Task to carry out:
Lay out as a numbered list the lines of the material below, from the line with "Task: Show 图层 8 via its empty visibility box" up to and including the line with "click(43, 58)". Leave out any blank lines.

Data shown:
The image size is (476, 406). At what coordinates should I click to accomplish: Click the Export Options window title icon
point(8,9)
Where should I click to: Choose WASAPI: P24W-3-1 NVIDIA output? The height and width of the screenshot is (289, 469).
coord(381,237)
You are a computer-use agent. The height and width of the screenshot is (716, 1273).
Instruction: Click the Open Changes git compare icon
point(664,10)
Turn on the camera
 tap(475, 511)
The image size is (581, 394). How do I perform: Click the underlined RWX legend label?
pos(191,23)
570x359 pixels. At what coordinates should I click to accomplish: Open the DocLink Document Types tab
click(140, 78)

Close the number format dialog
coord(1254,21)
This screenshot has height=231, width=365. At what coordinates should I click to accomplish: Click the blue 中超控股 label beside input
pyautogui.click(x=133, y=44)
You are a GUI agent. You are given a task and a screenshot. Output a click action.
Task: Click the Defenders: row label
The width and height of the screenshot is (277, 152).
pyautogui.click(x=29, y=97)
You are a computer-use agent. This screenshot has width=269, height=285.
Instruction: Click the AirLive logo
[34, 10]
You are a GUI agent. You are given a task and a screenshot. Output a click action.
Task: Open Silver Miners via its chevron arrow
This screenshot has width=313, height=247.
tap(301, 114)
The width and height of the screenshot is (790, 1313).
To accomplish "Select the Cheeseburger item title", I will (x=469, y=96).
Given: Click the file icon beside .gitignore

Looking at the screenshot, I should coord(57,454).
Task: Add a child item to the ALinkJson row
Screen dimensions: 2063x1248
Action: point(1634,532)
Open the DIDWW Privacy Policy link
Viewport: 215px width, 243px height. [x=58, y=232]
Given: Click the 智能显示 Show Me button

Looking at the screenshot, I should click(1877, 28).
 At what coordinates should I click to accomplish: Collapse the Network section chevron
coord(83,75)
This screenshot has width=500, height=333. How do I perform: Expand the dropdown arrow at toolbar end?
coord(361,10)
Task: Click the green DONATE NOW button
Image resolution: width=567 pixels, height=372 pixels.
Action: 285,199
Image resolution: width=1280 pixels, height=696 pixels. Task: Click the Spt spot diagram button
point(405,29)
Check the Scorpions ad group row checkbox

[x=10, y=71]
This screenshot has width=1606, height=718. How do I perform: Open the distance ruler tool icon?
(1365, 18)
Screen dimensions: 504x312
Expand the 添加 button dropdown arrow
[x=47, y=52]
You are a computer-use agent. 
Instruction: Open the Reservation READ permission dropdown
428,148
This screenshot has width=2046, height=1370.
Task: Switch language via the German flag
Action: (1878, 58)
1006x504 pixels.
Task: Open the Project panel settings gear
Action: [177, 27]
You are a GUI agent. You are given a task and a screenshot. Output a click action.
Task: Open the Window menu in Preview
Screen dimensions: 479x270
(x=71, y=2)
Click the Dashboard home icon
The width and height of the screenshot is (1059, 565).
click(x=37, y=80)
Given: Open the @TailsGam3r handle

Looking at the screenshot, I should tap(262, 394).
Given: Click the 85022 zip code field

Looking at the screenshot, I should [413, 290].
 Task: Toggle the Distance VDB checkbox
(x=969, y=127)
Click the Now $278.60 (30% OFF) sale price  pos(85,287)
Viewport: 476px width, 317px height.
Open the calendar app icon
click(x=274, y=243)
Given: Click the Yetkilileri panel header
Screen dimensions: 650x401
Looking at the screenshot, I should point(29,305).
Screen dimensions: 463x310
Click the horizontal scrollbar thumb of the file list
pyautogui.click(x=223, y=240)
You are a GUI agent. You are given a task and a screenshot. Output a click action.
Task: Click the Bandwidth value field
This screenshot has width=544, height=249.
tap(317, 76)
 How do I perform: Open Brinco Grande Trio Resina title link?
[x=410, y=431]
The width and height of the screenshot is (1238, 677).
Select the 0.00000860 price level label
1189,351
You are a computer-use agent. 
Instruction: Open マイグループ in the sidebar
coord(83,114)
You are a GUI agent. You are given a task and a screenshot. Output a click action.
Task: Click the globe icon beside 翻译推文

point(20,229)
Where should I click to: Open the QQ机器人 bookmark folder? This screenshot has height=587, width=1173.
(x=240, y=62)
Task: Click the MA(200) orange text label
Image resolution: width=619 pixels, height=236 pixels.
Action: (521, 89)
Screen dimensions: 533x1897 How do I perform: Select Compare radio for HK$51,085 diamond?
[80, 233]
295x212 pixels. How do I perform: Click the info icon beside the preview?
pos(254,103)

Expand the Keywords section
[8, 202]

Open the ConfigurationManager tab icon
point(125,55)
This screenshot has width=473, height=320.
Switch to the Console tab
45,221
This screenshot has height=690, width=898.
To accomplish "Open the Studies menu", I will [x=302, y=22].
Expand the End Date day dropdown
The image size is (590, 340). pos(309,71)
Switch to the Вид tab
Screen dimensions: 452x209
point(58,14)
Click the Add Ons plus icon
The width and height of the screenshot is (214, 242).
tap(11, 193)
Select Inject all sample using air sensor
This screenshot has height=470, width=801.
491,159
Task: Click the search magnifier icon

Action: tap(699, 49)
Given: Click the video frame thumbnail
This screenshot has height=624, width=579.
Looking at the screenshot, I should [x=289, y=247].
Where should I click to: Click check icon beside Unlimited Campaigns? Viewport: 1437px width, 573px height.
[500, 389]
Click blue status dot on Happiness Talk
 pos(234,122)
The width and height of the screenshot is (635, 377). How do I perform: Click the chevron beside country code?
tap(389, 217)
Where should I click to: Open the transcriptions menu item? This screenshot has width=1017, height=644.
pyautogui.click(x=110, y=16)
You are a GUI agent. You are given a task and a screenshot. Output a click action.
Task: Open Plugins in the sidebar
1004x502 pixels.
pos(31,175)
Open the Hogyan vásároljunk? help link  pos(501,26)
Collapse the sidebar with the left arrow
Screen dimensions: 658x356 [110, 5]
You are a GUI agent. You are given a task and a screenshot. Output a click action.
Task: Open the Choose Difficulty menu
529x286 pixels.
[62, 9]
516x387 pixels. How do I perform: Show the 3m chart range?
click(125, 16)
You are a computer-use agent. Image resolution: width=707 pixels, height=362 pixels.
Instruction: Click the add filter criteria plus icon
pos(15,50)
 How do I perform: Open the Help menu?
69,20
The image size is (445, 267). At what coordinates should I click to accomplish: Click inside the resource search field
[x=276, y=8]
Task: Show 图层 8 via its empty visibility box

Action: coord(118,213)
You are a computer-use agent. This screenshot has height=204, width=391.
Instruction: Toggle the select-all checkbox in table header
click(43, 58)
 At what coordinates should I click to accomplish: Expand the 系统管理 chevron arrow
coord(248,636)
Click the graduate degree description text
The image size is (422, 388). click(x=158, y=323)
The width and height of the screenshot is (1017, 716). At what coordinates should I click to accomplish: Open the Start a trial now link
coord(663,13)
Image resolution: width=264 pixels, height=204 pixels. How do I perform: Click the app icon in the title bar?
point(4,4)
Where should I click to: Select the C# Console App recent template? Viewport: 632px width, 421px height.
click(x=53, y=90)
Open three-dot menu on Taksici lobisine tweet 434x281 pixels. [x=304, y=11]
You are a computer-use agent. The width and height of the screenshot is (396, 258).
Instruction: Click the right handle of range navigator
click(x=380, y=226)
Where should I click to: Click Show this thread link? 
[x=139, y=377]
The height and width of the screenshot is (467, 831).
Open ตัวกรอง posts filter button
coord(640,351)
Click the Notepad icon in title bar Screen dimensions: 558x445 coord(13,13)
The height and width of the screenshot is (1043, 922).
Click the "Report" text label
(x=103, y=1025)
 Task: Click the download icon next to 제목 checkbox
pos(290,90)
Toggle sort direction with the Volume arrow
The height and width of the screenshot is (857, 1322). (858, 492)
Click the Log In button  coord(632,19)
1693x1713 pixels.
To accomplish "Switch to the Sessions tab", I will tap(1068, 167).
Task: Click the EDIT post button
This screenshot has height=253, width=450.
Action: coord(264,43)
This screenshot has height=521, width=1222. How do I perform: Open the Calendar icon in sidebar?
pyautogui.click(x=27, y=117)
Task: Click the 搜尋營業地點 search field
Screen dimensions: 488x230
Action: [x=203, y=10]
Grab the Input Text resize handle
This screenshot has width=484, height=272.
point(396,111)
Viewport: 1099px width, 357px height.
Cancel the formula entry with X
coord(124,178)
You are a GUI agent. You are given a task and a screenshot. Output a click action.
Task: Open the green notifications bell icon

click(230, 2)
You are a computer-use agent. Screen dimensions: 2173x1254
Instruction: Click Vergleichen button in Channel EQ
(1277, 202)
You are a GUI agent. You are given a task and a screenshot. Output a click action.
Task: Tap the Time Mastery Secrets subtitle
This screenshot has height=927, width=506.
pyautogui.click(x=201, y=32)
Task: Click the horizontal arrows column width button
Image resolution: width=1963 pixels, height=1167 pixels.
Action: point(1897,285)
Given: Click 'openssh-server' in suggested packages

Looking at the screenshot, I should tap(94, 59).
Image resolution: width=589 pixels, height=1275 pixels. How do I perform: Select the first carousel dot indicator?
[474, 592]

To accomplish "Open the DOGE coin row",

Solution to this problem:
1. Task: Show 图层 8 via its empty visibility box
2. Action: coord(118,213)
3. You are a computer-use agent. This screenshot has height=204, width=391.
4. Instruction: Toggle the select-all checkbox in table header
5. click(43, 58)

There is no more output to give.